(Exercise materials)

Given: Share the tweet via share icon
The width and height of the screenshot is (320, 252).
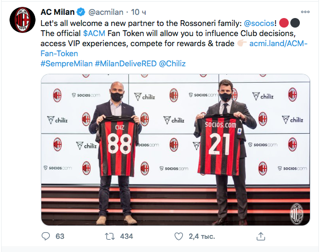Looking at the screenshot, I should tap(260, 236).
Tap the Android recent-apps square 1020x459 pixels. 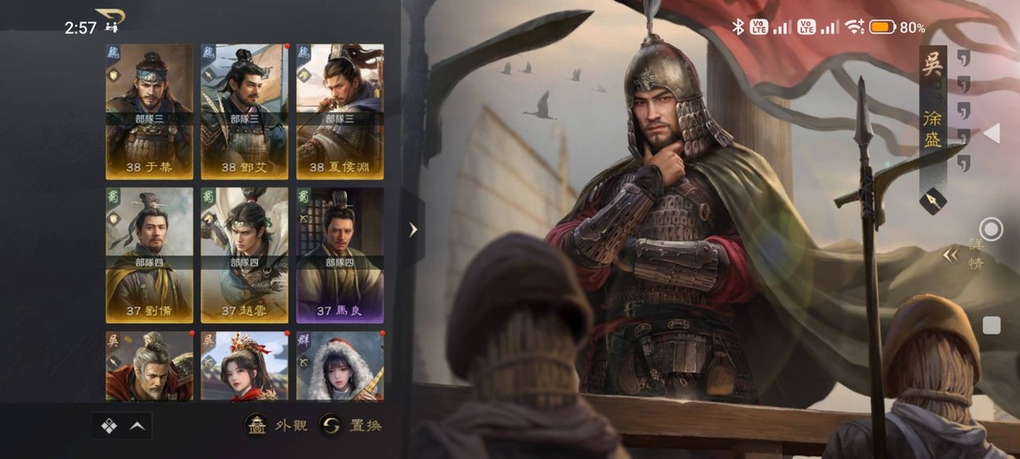click(x=991, y=326)
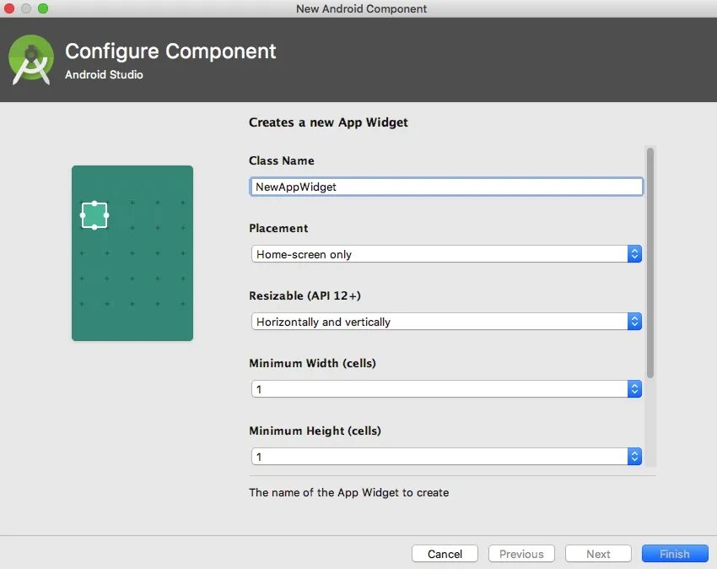The image size is (717, 569).
Task: Click the Next button
Action: tap(598, 554)
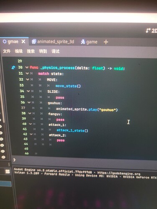This screenshot has width=157, height=209.
Task: Place cursor on move_state() call line
Action: tap(68, 86)
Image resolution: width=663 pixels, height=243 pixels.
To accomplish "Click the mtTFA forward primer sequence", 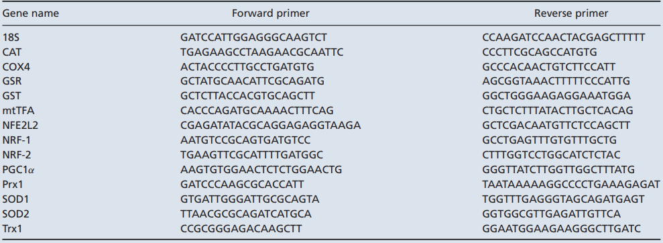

(End Exercise materials)

What needs to be done: Beginning at the line that contains "Image resolution: width=663", transcribe it and every later line through the last line of the data above, exactly, and drop the pictures.

Response box:
Image resolution: width=663 pixels, height=243 pixels.
To accomplish "Click the mtTFA forward primer sequence", 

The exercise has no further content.